Le testament de Nobel : Annika Bengtzon, crime reporter

Cécile Pellerin - 07.07.2014

Livre - Prix Nobel - polar suédois - Journalisme


Annika Bengtzon est journaliste d'investigation dans un journal du soir (tabloïd) stockholmois et le personnage récurrent des romans policiers de la suédoise Liza Marklund. Dernier volume de la série, il met en scène une femme trentenaire, dynamique, active, mère de deux jeunes enfants, indépendante, marié à  Thomas, malmenée dans sa vie affective et professionnelle mais assez forte pour toujours sortir victorieuse de situations tragiques et violentes et résoudre en même temps, tel un commissaire talentueux, les crimes dont elle est  censée rendre compte dans la presse.

 

Ici, la voilà même témoin n°1 d'un meurtre et d'une tentative de meurtre commis sur la présidente du comité Nobel de l'Institut Karolinska, Caroline von Behring et sur le lauréat contesté du Nobel de médecine, Aaron Wiesel (« défenseur de l'utilisation du clonage thérapeutique »), lors de la prestigieuse cérémonie  de bal du prix Nobel. Contrainte, de ce fait,  à un devoir de réserve absolu (le comble pour une journaliste, qualifiée de « pute à scoops » par le commissaire Q), elle ne ménage pourtant  pas ses efforts pour éclaircir cette affaire (en free lance).

 

Mise au repos forcé pendant près de six mois par son journal, elle réalise vite combien sa vie personnelle est un désastre, s'interroge sur une nouvelle orientation. Six mois qui lui permettent, malgré tout, de pénétrer plus intimement l'institut Karolinska  de recherche médicale, de s'intéresser aux liens économiques et financiers entre les laboratoires pharmaceutiques  et les chercheurs, de faire découvrir aux lecteurs un environnement souvent méconnu et secret et de tenter de dénouer une enquête sordide et complexe, pas franchement palpitante, qui ne s'agite vraiment que dans le dernier tiers de l'ouvrage.

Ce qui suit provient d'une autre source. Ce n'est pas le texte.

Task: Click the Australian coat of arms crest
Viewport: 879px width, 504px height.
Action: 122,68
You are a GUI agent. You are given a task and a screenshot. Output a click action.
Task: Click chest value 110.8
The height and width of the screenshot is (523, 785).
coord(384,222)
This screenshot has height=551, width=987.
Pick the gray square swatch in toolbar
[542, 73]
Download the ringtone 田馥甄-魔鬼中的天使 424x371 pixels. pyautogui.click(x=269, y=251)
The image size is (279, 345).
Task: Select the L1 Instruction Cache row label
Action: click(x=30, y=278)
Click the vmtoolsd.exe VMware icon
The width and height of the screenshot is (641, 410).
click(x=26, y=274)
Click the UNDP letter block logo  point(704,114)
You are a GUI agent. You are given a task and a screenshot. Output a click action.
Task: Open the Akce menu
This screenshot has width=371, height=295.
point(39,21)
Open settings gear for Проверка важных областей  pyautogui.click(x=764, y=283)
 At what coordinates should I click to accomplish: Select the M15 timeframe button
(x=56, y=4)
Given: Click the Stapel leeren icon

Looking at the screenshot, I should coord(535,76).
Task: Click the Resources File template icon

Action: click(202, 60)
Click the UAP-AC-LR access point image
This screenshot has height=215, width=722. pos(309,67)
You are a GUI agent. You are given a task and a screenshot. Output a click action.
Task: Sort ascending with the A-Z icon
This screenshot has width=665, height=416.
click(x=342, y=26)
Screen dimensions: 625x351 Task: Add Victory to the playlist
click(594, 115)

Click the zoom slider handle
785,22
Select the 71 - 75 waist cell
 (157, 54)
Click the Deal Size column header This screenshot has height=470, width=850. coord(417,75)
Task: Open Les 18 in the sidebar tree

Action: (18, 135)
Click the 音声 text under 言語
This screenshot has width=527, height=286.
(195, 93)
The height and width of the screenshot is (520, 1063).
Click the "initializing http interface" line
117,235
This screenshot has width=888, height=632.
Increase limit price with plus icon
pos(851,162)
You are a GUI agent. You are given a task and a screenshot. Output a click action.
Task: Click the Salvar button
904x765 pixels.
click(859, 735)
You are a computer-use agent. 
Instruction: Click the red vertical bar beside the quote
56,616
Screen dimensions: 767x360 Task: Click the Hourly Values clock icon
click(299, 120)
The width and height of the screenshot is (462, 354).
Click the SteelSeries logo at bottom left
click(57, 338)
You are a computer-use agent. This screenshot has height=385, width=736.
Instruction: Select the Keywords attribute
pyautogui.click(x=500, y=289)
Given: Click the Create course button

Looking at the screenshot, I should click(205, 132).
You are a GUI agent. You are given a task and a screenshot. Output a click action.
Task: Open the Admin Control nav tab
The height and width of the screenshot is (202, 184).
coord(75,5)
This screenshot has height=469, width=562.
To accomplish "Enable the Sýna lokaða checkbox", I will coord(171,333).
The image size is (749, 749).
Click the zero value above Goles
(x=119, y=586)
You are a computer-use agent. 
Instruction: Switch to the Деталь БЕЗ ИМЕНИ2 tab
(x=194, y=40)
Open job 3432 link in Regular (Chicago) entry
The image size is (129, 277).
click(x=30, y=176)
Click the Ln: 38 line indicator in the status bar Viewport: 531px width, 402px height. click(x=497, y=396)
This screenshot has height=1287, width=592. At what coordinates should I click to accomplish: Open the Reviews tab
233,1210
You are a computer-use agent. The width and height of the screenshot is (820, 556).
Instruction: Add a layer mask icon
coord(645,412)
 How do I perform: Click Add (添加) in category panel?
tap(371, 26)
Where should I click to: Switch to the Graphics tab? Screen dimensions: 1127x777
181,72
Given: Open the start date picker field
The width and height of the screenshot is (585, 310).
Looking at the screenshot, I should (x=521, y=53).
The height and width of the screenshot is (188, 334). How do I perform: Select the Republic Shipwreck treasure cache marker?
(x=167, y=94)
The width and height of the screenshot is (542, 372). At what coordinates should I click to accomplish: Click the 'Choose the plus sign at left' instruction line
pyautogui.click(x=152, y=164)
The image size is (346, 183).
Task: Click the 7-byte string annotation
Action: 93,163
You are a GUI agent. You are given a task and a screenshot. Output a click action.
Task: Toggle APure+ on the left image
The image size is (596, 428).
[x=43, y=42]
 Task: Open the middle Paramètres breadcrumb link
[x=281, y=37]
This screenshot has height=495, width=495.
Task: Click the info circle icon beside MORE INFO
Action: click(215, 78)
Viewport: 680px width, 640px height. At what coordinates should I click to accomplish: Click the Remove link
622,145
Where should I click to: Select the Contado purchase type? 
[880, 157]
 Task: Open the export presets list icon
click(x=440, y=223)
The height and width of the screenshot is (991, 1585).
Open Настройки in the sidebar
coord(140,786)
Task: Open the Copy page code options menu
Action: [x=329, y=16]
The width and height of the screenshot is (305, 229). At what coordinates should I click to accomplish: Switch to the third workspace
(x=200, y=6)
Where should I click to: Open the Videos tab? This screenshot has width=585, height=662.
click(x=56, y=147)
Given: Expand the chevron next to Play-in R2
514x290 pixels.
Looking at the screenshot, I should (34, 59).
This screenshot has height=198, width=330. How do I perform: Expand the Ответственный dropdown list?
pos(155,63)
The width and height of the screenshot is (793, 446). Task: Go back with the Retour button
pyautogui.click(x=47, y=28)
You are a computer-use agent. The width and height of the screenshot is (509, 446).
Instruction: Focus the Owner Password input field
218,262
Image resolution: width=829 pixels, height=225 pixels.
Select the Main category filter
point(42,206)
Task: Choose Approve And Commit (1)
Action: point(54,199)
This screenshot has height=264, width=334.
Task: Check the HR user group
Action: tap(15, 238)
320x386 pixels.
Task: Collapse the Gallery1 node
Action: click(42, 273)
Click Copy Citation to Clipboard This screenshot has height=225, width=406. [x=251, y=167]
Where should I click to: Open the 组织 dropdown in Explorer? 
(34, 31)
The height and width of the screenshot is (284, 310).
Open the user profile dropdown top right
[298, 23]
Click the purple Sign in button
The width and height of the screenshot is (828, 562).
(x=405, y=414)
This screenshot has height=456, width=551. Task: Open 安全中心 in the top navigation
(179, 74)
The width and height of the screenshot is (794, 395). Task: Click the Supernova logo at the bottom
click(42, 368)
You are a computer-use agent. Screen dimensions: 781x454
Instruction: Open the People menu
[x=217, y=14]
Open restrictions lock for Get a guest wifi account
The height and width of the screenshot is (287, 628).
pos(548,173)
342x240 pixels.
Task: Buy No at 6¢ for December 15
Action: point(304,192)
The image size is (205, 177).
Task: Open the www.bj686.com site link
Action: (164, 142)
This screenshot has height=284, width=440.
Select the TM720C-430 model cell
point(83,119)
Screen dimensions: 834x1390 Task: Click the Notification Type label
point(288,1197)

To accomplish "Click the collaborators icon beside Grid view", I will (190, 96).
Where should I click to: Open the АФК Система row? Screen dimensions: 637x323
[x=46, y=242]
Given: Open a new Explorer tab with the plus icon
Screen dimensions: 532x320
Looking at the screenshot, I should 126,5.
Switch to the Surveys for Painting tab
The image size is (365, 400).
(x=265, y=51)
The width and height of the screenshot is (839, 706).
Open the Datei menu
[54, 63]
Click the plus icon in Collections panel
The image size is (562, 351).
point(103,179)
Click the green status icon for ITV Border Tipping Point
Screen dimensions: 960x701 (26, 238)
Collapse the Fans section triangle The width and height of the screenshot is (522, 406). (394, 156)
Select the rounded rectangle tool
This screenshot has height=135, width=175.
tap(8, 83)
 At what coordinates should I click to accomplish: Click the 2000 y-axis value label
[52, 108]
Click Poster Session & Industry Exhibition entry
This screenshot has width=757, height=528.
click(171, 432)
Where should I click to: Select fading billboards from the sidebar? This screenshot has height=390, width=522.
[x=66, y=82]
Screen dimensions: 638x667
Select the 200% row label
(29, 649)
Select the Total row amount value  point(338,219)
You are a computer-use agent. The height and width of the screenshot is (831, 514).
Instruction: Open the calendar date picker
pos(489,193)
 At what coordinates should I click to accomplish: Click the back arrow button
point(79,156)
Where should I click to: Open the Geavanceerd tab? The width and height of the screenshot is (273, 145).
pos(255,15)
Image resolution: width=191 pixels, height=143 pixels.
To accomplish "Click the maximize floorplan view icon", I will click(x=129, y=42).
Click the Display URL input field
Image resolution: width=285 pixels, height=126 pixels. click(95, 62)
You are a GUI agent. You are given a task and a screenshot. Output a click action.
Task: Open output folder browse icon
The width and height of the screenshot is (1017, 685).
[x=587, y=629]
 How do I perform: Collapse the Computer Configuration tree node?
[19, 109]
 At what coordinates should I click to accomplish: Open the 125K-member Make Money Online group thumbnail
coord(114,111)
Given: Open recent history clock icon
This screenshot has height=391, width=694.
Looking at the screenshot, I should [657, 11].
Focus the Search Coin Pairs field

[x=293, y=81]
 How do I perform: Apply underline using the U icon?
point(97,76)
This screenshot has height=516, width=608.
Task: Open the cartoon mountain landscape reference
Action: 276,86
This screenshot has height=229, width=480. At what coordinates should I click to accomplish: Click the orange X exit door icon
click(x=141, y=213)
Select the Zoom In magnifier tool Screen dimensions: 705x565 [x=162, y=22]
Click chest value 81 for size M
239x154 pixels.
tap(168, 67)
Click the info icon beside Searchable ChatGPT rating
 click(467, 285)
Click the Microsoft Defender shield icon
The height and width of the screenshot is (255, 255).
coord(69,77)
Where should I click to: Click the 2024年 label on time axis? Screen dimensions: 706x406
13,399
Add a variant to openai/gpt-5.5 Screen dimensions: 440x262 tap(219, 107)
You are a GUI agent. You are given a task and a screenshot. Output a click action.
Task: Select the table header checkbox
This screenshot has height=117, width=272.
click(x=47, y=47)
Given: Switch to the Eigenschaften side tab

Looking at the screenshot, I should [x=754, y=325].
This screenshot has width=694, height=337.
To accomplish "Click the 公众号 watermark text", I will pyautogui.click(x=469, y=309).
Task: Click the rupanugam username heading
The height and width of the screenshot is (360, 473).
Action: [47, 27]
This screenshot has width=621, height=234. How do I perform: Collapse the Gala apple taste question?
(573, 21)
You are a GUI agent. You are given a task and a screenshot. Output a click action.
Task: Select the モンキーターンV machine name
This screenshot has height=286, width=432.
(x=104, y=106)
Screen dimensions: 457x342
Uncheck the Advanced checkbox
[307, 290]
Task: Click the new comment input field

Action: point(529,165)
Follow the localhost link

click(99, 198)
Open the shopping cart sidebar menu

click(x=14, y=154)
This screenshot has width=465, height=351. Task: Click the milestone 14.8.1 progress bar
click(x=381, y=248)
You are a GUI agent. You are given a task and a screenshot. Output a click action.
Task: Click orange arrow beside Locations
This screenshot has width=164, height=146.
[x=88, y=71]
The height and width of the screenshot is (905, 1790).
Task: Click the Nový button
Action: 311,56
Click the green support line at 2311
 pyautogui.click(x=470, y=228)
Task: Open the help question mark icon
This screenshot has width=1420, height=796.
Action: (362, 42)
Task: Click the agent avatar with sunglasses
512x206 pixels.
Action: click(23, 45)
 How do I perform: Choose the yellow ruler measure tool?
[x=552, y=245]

Parallèlement à cette intrigue, se dévoile une vague histoire de terrorisme (« Neue Jihad ) qui mêle la CIA et la police suédoise, laissée en suspens, inachevée, placée-là sans doute comme une fausse piste mais  trop évasive  pour réellement convaincre et emporter le lecteur ou interroger sa conscience sur le mode de fonctionnement des autorités face aux suspects étrangers. Peu concerné, il reste à l'écart et finalement ce sont les histoires personnelles d'Annika, comme les difficultés de son fils à la crèche, la goujaterie de son voisin, le machisme de son mari, la nouvelle orientation que semble vouloir prendre son journal ou encore âme, ses cauchemars, qui tiennent en haleine plus que la résolution des crimes.

 

Les personnages (notamment celui de la  tueuse à gages, assez caricatural ou du commanditaire) manquent d'envergure et d'un réalisme nécessaire pour apporter du crédit à l'histoire et pour susciter l'adhésion. Seule Annika attache et incite le lecteur, malgré tout à poursuivre le récit. Par empathie plus que par passion ou réel engouement.

 

A voir maintenant si la série télévisée « Annika Bengtzon, crime reporter » remporte plus de succès.